*PROBLEM DESCRIPTION*
Reproduce the records below in full and exactly, without their images.

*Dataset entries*
━━━━━━━━
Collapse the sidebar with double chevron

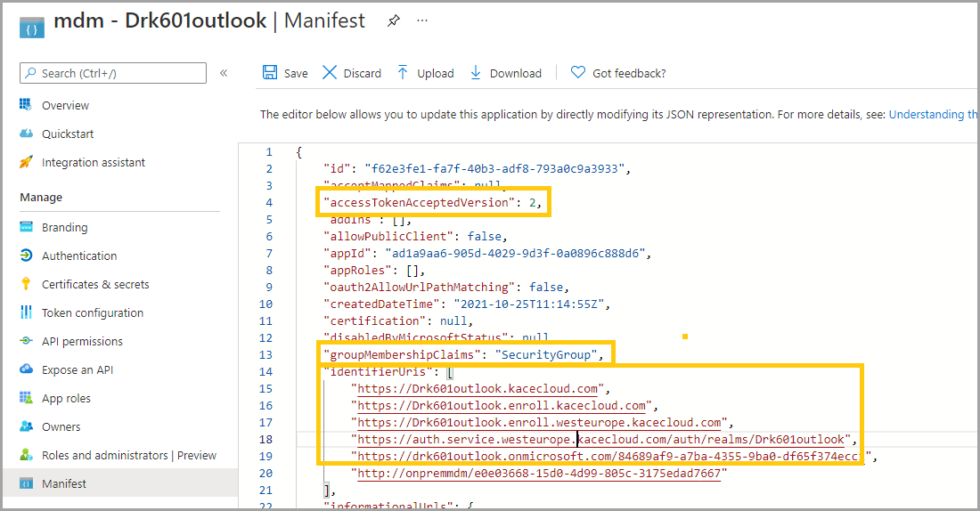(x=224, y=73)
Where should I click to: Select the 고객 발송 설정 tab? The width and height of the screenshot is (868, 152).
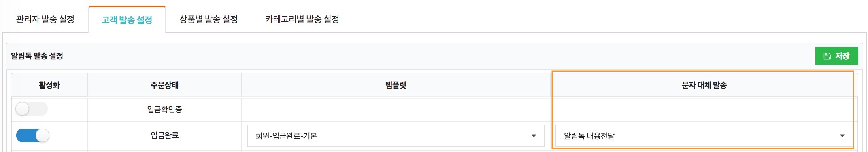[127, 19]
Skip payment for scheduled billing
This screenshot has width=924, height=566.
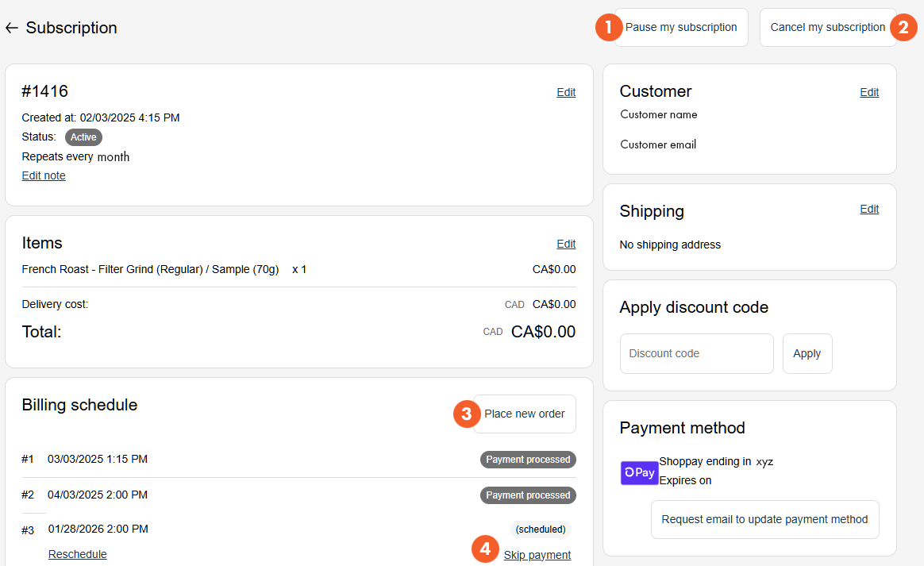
━━━━━━━━
*RESPONSE*
Collapse the sidebar with double chevron

(x=224, y=73)
Where should I click to: Select the 고객 발송 설정 tab? The width and height of the screenshot is (868, 152).
[127, 19]
Skip payment for scheduled billing
This screenshot has width=924, height=566.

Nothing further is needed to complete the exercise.